Now, he has added author to his resume with the release of his new book, I'd Like to Apologize to Every Teacher I Ever Had: My Year as a Rookie Teacher at Northeast High, in which he shares his story of what happened when he took on a tenth grade class for one year. (Danza will be signing copies of the book on September 14 at Book Revue in Huntington, Long Island and on September 19 at the Barnes & Noble on 82nd and Broadway in Manhattan, among other stops.)
Danza recently spoke with TheaterMania about his experiences as a teacher and writer, what fans tell him they learned from Who's The Boss?, and his hopes for returning to the New York stage.
THEATERMANIA: What does it feel like to be a newly minted author?
TONY DANZA: This is such a heady kind of thing for me. I'm really freaking out. I was talking to my ex-fight manager this morning and he said to me, "You know, when I met you at Gleason's Gym, I never would have thought you would write a book."
TM: What did you learn about yourself through the writing process?
TD: I really believe that if you put your mind to something, you can do it. You may not always succeed in the way that you hope, but you can do it. I found a book about writing called, First You Fix the Refrigerator, which is called that because you have to "fix it" before you'll make yourself concentrate and do it. It's very easy to get distracted. The battle was discipline, to write so much a day, to not just talk about it, but to get it done!

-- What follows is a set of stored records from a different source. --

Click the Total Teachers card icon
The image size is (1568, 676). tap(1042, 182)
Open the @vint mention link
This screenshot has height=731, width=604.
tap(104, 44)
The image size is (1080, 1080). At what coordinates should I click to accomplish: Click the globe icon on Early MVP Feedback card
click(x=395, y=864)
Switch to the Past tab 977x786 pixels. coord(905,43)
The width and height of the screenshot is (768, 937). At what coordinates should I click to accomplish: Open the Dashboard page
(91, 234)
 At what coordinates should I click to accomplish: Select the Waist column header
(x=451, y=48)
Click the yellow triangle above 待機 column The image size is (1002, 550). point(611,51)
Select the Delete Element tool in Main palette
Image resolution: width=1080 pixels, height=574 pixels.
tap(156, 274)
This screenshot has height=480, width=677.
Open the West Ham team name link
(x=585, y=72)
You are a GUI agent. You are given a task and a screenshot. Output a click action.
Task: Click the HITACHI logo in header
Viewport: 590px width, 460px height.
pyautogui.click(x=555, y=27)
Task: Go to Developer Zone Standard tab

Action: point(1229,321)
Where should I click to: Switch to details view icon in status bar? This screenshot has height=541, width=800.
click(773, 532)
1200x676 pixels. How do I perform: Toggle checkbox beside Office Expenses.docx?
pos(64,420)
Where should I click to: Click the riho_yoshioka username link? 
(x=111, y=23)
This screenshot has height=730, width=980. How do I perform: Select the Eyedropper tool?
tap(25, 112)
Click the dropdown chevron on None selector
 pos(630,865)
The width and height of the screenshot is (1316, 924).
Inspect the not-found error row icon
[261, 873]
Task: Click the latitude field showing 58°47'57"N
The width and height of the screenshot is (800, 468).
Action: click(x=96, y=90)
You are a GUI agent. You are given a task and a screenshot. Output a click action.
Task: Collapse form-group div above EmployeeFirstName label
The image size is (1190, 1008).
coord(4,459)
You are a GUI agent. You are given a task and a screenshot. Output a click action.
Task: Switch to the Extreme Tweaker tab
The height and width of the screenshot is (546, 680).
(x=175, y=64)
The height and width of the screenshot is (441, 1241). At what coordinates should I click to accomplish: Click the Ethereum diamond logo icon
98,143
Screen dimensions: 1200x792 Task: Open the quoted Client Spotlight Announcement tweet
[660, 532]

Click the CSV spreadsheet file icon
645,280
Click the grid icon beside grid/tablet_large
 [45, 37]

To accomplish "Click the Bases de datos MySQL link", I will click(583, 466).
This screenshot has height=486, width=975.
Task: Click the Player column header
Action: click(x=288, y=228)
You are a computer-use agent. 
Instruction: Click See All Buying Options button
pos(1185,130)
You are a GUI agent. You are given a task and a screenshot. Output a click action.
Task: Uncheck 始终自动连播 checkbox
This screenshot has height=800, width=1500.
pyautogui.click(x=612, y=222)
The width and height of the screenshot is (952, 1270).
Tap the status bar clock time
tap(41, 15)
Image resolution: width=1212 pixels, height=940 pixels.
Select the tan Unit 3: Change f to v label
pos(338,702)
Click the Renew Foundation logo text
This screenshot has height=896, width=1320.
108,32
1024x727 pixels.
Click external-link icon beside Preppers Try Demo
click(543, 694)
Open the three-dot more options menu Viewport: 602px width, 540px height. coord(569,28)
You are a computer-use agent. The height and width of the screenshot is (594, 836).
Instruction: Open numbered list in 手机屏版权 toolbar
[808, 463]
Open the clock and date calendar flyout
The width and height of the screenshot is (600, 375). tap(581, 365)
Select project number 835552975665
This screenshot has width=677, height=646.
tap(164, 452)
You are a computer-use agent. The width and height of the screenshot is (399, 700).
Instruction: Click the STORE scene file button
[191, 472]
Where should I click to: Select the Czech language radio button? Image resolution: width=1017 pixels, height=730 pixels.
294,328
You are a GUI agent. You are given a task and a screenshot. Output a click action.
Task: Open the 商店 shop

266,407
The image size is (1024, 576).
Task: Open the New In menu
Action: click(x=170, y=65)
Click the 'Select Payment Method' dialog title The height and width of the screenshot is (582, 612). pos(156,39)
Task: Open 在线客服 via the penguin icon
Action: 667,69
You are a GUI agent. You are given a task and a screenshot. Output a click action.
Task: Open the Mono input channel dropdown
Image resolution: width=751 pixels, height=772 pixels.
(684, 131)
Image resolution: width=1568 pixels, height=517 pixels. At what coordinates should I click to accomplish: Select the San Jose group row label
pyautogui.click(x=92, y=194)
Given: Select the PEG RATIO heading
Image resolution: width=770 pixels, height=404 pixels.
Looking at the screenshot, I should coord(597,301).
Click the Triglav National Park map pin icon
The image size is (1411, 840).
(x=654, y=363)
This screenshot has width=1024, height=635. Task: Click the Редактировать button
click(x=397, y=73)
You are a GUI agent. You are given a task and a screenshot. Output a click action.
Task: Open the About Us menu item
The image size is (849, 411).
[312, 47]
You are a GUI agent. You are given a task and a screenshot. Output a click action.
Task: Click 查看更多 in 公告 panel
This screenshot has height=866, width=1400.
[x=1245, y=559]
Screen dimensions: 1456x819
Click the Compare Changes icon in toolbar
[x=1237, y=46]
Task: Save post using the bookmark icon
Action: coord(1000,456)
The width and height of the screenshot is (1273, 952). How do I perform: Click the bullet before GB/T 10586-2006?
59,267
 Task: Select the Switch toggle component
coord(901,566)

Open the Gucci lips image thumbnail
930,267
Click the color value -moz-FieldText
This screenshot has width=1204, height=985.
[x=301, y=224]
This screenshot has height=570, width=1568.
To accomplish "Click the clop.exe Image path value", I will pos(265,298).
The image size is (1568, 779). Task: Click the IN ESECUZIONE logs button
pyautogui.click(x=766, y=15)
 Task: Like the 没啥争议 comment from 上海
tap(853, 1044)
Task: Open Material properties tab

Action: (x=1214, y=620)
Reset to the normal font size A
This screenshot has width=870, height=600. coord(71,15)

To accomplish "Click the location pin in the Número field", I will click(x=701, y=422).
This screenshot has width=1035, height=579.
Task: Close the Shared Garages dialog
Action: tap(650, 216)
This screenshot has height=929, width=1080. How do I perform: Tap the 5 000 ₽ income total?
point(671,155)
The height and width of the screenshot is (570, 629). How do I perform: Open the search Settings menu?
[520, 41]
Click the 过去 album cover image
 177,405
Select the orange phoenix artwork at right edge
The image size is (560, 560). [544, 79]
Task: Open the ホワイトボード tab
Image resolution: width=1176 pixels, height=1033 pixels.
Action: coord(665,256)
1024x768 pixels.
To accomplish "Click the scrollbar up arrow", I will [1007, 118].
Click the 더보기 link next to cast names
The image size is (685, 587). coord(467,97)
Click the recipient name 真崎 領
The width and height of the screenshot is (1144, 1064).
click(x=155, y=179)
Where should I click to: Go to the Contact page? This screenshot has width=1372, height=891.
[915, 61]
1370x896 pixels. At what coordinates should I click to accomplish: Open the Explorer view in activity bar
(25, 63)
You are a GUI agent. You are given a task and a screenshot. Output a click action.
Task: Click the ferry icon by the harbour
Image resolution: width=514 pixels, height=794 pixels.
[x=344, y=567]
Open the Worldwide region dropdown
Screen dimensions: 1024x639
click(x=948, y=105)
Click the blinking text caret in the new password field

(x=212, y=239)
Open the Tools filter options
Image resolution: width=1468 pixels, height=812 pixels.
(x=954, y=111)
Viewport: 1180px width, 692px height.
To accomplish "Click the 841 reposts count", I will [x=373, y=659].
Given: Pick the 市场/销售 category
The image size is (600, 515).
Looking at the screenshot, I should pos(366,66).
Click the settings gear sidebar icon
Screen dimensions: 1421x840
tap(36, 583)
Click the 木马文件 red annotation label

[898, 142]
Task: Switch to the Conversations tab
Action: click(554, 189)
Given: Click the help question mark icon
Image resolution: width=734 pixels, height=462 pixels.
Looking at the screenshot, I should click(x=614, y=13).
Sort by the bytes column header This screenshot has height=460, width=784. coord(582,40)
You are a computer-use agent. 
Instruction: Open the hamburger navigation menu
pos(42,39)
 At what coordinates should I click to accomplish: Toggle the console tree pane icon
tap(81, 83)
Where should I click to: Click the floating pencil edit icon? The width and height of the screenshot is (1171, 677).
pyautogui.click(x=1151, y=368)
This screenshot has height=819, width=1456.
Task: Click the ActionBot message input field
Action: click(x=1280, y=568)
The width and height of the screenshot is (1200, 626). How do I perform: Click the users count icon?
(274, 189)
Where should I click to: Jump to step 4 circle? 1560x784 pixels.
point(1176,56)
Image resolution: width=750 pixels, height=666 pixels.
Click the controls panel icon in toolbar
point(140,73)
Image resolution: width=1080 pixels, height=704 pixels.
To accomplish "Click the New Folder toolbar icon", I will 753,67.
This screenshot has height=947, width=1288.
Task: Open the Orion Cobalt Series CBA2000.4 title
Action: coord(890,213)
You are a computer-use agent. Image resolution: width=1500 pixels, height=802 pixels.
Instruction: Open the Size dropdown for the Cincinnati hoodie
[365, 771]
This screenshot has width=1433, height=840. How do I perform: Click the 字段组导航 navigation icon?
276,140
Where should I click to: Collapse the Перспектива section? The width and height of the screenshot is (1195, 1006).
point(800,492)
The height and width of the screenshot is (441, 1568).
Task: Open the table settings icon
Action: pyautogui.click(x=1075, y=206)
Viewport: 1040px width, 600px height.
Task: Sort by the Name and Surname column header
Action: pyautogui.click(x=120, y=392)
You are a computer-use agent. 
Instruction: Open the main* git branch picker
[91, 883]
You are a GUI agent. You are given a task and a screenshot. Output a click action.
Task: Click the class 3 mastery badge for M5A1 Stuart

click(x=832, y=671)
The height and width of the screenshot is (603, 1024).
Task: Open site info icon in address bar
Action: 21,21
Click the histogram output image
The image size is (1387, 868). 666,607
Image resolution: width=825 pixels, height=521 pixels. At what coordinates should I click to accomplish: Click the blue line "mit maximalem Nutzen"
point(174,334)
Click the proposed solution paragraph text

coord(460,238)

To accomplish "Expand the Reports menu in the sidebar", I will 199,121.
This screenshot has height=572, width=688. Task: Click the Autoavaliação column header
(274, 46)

TM: How would your old teachers describe you as a student?
TD: I wasn't the worst student in the world, but I was not a totally engaged student. I basically tried to charm the teacher and do as little as possible to get by. If I had put as much effort into doing the work as I did into conniving, I probably would have gotten the 'A.' I have these regrets about not taking advantage of my own time in school, and I tried explaining that to the kids. We can't want it more for them than they want it for themselves.TM: What are people's biggest misconceptions about you based on your television work?
TD: I read a review of the book where the person actually said I was a buffoon. I don't know why he would think that. This is how I describe my character on Taxi: John, Bobby and Tony are sitting at the table and John says, "My father always says, ‘The greatest lies are lies to oneself.'" And Bobby says to John, "George Bernard Shaw said that." And Tony says, "John, your father was George Bernard Shaw?" He only saw as far as the end of his nose. When you start playing a character like that, I think you lay a certain amount of that pipe.
TM: When you meet your fans, people must talk to you about those characters. What do you hear most?
TD: Mostly I get talked to about Who's the Boss? People say to me that they learned English listening to my show. And I say to them, "Are you kidding?" But I actually have heard that more than once from people who have emigrated here.
TM: What's happening with Honeymoon in Vegas? New York was hoping to have you back on Broadway this season.
TD: I don't know. We had the dates for this fall in Toronto, but evidently the money wasn't there. So It's been put on hold while they look for other options. I am very disappointed because I think it's so terrific, and it's a great part [Tommy Korman] that I've dreamed of playing. I would be able to create the part, not take over for somebody else which I've already done. I think it's got a shot, but it's going to take a different route. It's not easy mounting a Broadway show. I was watching The Band Wagon this morning, and Fred Astaire actually sells a Degas to mount the show. Unfortunately, I don't have my Degas at the moment.
TM: Do you have other plans or career goals right now?
TD: I'd love to do Requiem for a Heavyweight. And If this book is a success, and so far people seem to like it, maybe I have another book in me. I have a very interesting life; I've really done a lot of crazy stuff. In my Atlantic City show I say, "People come to see me and their big question is, ‘What do you do?" And then I say, "I do a little bit of a lot of things." That's what my life has been like. It's exhilarating.